Molto Mag.ca Mad. mia matre hono. [1] Alla lettera de V. S. de l'ult.o del passato, intesi quanto quella mi scrisse. Le calce mie hebbi dal Barbiero. Del gianetto grande, V. S. ne farà quello che la potrà. Io mi sono un poco confuso nel nome de quelli cavalli, perché quello Tempesta, e Bizarro e Chiappino io non so quali si siano. [2] Quello che s'havesse a dar via, piaceriame che fosse quello che nacque a Sora, poiché è piaciuto più quell'altro per il Conte Marcantonio; e quel Chiappino piacemi che si servi per me.

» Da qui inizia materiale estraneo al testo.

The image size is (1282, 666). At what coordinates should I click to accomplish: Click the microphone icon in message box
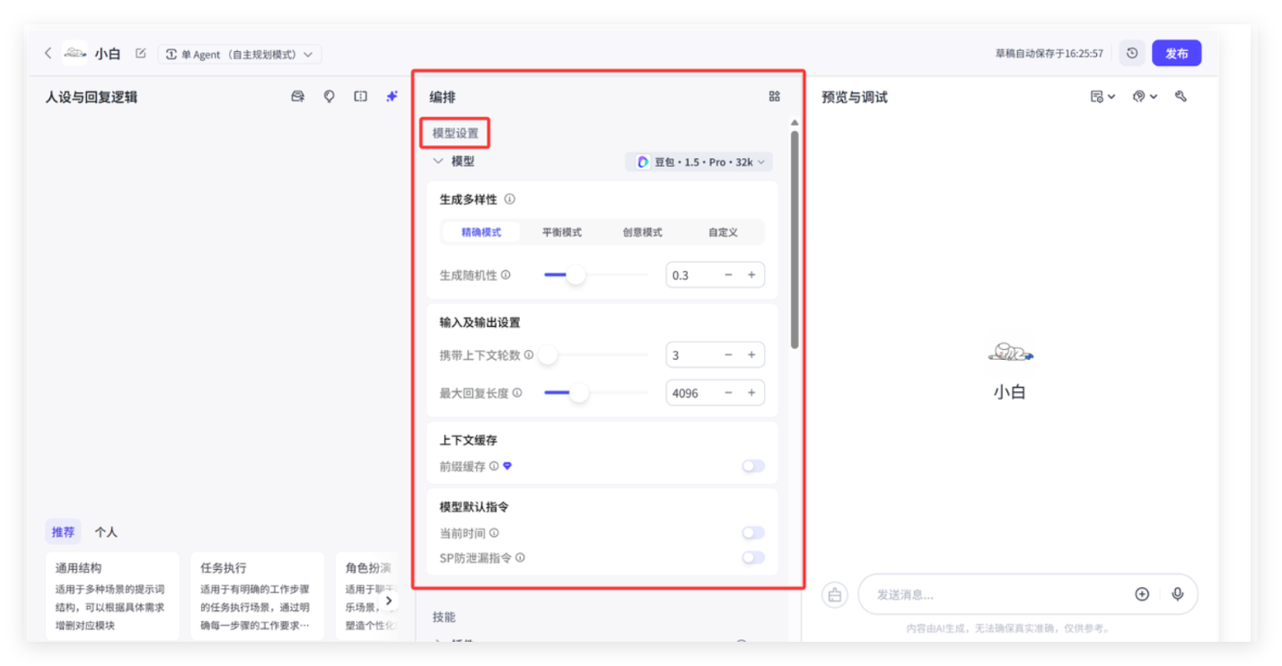coord(1177,594)
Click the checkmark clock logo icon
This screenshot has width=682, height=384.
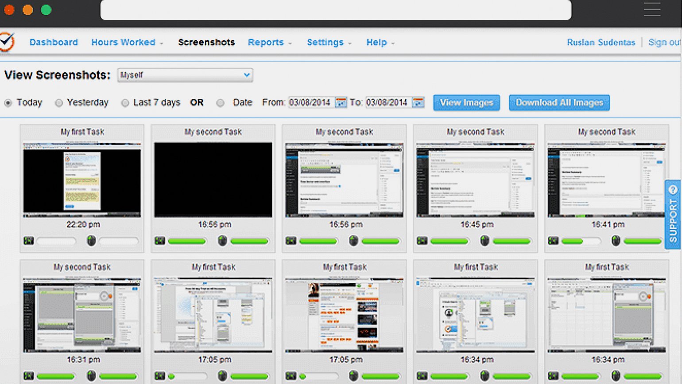(x=7, y=42)
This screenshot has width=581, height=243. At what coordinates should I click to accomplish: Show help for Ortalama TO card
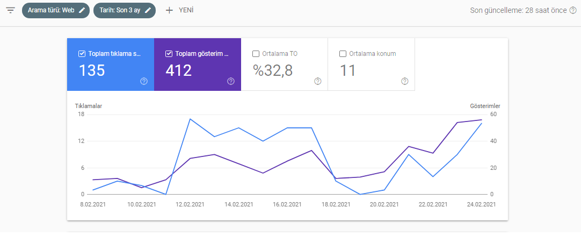(x=317, y=81)
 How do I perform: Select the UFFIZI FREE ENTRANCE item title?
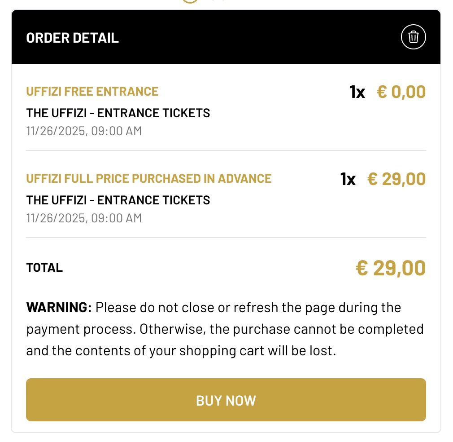point(92,92)
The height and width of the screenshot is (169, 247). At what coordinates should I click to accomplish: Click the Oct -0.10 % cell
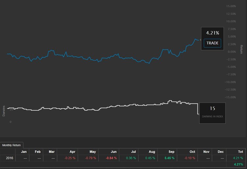coord(187,158)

[3] De quello messo del D.ca di Ferrara: V. S. mi farà grand.ma gratia a pagharlo, ma farsi fare una bona securezza ch'el non ci possi più adimandare niente. Delli affitabili nostri, mi rimetto a V. S., la quale mi perdonerà s'io scrivo breve, perché sono molto straccho. Pur sono sano, Dio gratia.
A quella di core mi raco.do, et a tutti li nostri.
In Roma, alli 4 de Ag.to MDXXJ.
Alle alligate V. S. faccia dar fidato recapito
Di V. S.
Ob. Fi.
B. Castiglione ||

Alla molto Mag.ca M.a mia matre honor., M.a Aluysa Gonzaga da ‹Casti›glione


Missiva autografa. Città del Vaticano (Stato della Città del Vaticano), Biblioteca Apostolica Vaticana, Vat. Lat. 8210, c. 351.